** Task to carry out **
Pick out each line in the material below that contains the word "settings" and copy it.

** Data lines **
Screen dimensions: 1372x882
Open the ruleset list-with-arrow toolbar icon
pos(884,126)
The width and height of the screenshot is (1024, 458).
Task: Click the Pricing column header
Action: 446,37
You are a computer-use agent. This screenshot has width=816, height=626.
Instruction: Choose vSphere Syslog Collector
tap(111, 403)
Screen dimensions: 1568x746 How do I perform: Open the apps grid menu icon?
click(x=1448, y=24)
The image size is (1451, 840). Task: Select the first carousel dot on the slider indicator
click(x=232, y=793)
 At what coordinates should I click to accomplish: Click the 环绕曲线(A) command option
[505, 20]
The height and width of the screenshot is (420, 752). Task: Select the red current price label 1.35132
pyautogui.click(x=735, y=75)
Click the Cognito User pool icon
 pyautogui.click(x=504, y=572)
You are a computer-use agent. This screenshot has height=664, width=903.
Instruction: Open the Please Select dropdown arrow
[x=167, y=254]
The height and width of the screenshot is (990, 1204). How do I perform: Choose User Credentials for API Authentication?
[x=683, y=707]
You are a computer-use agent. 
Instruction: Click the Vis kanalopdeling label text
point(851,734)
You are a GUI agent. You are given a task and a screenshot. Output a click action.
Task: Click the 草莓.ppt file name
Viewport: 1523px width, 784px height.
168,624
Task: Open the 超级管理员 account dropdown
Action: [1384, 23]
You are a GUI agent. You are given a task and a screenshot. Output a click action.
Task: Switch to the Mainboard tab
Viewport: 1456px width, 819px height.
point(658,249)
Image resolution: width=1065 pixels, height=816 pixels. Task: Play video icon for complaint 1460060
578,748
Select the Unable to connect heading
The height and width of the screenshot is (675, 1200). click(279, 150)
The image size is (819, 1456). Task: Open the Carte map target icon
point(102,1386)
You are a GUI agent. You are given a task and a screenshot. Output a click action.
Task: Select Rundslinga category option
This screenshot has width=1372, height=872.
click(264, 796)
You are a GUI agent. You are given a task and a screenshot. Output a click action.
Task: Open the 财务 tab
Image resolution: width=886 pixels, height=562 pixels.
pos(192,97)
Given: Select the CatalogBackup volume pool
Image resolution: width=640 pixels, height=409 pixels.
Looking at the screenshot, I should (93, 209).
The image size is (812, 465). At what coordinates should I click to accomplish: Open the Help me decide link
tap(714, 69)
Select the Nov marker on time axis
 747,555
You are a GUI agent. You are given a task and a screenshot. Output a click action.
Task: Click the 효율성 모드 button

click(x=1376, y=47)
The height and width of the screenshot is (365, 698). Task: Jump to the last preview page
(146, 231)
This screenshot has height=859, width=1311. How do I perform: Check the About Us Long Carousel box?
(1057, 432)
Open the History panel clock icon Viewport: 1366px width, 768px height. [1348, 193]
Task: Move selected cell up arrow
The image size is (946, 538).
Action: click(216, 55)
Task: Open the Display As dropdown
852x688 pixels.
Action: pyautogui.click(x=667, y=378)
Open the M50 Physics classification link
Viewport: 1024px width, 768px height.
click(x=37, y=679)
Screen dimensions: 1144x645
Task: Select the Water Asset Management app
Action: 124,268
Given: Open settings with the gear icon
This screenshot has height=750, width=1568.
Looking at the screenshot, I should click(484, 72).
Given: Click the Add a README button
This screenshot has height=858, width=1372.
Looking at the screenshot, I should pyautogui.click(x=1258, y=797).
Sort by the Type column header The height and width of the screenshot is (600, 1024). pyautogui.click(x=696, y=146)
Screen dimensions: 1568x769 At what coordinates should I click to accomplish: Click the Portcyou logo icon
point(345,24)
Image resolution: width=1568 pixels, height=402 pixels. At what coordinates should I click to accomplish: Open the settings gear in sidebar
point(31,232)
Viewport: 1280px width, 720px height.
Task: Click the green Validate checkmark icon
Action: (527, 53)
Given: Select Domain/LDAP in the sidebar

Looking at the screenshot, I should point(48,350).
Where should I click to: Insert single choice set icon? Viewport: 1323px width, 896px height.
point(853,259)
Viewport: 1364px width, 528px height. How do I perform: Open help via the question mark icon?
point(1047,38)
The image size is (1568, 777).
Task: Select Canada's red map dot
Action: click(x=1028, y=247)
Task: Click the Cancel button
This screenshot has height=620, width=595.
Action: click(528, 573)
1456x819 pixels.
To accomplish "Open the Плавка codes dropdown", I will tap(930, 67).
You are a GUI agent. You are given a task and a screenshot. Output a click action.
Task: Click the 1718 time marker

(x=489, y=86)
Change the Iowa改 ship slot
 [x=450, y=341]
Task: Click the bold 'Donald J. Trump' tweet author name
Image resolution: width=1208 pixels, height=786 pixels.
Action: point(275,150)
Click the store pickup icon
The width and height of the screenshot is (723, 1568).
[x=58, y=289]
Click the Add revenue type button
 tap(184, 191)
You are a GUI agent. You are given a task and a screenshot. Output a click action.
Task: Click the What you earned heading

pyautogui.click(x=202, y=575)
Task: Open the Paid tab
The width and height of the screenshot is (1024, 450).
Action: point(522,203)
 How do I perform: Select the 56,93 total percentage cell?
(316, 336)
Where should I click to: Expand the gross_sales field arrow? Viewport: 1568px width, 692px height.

** Task solution **
Given: Open settings with the gear icon
Image resolution: width=1568 pixels, height=402 pixels. At what coordinates should I click to accomplish: Open the settings gear in sidebar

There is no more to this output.